Man of the Woods
After reaching fame in the ‘90s while in NSYNC, and then proving to be a triple threat later in his career by singing, dancing and acting, Justin Timberlake has once again applied his talents to a new album. Five years after the release of “The 20/20 Experience,” Timberlake has returned to the music scene with “Man of the Woods.” Although the album features collaborations with Alicia Keys and Chris Stapleton and creates many promising hits, “Man of the Woods” still falls short of greatness.
The album starts strong with a rhythmically catchy song titled “Filthy,” which dancers including Alexander Chung and Jake Kodish have used to fuel their pieces of choreography. The warped background beat and the strong lead guitar line make for a sound that Timberlake hasn’t previously demonstrated. Similar to his other previous hits, like “Mirrors” and “Cry Me a River,” he primarily uses percussive lines and often sings in higher registers. However, in “Filthy” he keeps his voice in a comfortable range throughout the song. It was a refreshing change from the typical high register notes he notoriously hits.
Sadly, the promise of “Filthy” did not carry over into the rest of the album. Although “Man of the Woods” contains other songs with potential in their beat and rhythm, none come close to how captivating and catchy “Filthy” is. Showing promising quality in the middle of the album with “Morning Light” featuring Alicia Keys, Timberlake utilizes his masculine voice to mix with Keys’ softer, more feminine sound for a soothing contrast in tone. Call-and-response and repetition in both artists’ vocals strayed away from Timberlake’s usual sounds, which gave this track a comforting and safe feeling, making it more satisfying than others.

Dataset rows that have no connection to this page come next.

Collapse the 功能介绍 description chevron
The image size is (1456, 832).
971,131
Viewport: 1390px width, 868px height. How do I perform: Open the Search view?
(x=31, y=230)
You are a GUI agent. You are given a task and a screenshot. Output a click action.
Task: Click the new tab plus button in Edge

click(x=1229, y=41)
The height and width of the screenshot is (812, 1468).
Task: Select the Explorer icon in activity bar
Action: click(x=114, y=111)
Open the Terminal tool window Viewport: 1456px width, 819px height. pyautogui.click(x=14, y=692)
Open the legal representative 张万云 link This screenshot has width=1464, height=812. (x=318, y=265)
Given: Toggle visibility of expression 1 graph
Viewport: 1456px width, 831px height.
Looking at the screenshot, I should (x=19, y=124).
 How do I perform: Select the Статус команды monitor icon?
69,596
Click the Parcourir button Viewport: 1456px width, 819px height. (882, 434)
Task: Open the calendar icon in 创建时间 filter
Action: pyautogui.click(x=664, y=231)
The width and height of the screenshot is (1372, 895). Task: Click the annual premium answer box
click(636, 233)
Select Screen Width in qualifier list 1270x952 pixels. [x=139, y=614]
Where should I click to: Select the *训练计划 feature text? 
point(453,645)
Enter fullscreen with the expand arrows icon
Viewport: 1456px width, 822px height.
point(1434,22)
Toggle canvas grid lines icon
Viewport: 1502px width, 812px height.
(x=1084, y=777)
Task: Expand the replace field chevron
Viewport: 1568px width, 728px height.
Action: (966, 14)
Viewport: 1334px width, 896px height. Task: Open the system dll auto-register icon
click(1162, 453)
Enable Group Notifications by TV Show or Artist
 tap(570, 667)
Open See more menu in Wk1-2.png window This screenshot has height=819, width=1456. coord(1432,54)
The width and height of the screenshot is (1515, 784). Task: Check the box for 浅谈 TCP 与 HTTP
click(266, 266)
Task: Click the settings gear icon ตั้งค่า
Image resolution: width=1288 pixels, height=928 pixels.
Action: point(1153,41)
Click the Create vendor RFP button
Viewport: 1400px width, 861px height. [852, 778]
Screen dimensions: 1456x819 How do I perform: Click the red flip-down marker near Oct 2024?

Moving further into its 16 tracks, the album goes downhill extremely quickly. It was as if Timberlake was trying too hard to make a great hit that just wasn’t going to happen. “Breeze Off the Pond” started with high hopes, showing the quieter side of Timberlake’s singing abilities with more gentle and smooth vocals. However, a juvenile and typical beat kicks in less than halfway through the song, ruining what the track had going for it in the beginning.
Timberlake made few smart choices on “Man of the Woods.” The good decisions he made with “Filthy,” “Morning Light” and “Breeze Off the Pond” were not enough to outweigh the rest of the unexciting tracks which ultimately consumed “Man of the Woods.” There were no shockers in “Man of the Woods” as Timberlake kept the same expected sound he has relied on for years.
Timberlake quickly throws away any promise “Man of the Woods” had 20 seconds into each song. Throughout the years, he has proven himself to be a force to be reckoned with in the entertainment industry; however, this new album takes him a step back with the lack of original, captivating tracks.